• **What you need to do**
Can you render the lines as a Markdown table with the columns Position and Text, starting with the line containing "The image size" and going on through the line containing "click(181, 46)", numbering each line in Position, skipping any blank lines, and leaving out the pictures?

• **Records shown**
'''
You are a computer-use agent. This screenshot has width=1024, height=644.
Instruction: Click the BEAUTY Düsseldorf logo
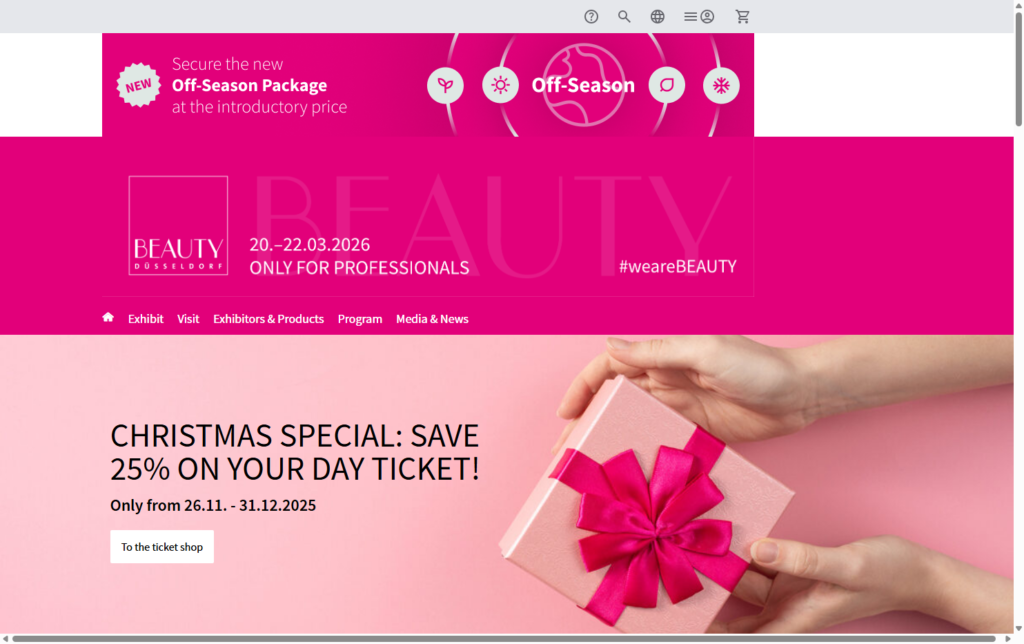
'''
'''
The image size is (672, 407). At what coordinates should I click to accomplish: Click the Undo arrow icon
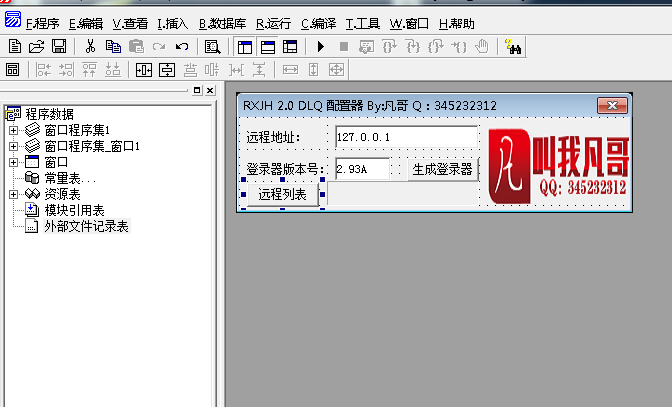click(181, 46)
'''
'''
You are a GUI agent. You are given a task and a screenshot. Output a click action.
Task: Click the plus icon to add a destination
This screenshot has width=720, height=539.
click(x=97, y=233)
'''
• **Correct output**
| Position | Text |
|---|---|
| 1 | The image size is (672, 407). At what coordinates should I click to accomplish: Click the Undo arrow icon |
| 2 | click(181, 46) |